This compressed data will not cause any problems for browsers or SDKs capable of handling gzip. However, if the browser or SDK lacks gzip processing capabilities (which is why these programs or code won’t set “Accept-Encoding: gzip, deflate”), they will receive garbled text.

Solution: Objective: Ensure the scheduling server only caches uncompressed data.

Disable compression settings on the application server.

Add “Via: xxx” or “Accept-Encoding: “” to the proxy request header of the scheduling server.

If the value is an empty string, the header will not be sent to the upstream. For example, this setting can be used to disable gzip compression on the upstream.

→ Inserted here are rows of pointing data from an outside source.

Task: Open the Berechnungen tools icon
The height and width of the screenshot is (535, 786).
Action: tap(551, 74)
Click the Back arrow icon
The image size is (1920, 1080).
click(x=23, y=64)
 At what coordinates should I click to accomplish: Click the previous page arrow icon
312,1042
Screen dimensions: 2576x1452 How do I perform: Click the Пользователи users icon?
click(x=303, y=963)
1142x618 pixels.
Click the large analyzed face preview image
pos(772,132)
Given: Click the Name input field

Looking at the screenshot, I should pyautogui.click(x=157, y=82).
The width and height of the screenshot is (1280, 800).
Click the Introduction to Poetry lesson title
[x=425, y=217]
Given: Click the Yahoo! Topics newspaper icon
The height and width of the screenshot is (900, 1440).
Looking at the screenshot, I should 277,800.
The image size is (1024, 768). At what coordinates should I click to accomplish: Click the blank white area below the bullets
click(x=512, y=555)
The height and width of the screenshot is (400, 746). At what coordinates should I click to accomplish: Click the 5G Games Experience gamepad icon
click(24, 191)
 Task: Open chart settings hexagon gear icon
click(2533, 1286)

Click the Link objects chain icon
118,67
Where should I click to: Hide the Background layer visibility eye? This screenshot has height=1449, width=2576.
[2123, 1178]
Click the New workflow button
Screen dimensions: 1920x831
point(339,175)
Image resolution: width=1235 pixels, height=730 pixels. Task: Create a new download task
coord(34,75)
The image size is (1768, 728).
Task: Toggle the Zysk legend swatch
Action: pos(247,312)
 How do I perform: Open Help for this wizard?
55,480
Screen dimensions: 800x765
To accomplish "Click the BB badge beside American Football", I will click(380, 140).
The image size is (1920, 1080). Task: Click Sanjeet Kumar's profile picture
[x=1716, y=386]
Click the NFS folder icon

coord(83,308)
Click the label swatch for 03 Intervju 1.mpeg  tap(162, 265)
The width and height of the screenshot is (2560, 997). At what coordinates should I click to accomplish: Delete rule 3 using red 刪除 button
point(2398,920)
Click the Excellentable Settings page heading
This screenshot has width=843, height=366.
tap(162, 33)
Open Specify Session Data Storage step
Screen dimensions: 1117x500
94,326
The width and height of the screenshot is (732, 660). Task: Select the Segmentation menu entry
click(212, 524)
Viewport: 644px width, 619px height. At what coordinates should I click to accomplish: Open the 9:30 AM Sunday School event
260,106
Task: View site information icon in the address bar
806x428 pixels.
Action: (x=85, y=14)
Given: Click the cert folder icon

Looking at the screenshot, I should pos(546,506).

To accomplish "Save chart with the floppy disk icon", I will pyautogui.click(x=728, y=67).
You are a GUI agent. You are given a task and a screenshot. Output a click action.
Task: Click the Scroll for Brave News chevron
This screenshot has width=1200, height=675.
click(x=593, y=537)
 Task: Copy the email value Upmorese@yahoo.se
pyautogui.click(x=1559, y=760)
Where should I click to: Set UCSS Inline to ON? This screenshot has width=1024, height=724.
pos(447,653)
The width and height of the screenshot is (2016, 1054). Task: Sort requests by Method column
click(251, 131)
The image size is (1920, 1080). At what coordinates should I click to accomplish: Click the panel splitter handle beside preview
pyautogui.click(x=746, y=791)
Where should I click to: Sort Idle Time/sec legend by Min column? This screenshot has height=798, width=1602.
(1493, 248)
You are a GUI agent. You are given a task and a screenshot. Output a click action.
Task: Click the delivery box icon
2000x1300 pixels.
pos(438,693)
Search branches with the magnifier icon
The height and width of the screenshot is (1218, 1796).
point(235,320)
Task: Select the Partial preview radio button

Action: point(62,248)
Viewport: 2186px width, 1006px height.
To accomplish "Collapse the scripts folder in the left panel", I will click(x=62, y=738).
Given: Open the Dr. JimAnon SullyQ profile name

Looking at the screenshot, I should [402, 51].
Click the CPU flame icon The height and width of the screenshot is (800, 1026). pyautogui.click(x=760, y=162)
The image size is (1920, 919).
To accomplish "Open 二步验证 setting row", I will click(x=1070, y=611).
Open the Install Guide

proxy_set_header Accept-Encoding "";

Additional Question

Q. If the scheduling server has already cached the compressed object and enabled compression settings, will a client with “Accept-Encoding: gzip, deflate” set to receive data that has been compressed twice?

A. To answer this question, we need to go back to the code block in gzip_module that checks for compression. The previous section explaining the function of gzip_http_version did not fully extract the code segment that checks the compression conditions of gzip.

if (!conf->enable
    || (r->headers_out.status != NGX_HTTP_OK
        && r->headers_out.status != NGX_HTTP_FORBIDDEN
        && r->headers_out.status != NGX_HTTP_NOT_FOUND)
    || (r->headers_out.content_encoding
        && r->headers_out.content_encoding->value.len)
    || (r->headers_out.content_length_n != -1
        && r->headers_out.content_length_n < conf->min_length)
    || ngx_http_test_content_type(r, &conf->types) == NULL
    || r->header_only)
{
    return ngx_http_next_header_filter(r);
}

r->gzip_vary = 1;

if (!r->gzip_tested) {
    if (ngx_http_gzip_ok(r) != NGX_OK) {
        return ngx_http_next_header_filter(r);
    }

} else if (!r->gzip_ok) {
    return ngx_http_next_header_filter(r);
}

When using cached data to respond to client requests, nginx reads all the response headers from the upstream cache file into the ngx_http_request_t::headers_out structure. Since the upstream returns compressed data, the header fields will definitely contain the “Content-Encoding: gzip” field. Therefore, in the above…

r->headers_out.content_encoding

If the condition is true, nginx skips the processing of gzip_module.

Q. Why does Via prevent the application server from compressing the response? A. In fact, this is the field identified by the gzip_proxied directive, whose file description is ambiguous (my English is too poor?).

gzip_proxyed off | expired | no-cache | no-store | private | no_last_modified | no_etag | auth | any

It allows or disallows the compression of the response of for the proxy request in the dependence on the request and the response. The fact that, request proxy, is determined on the basis of line “Via” in the headers of request.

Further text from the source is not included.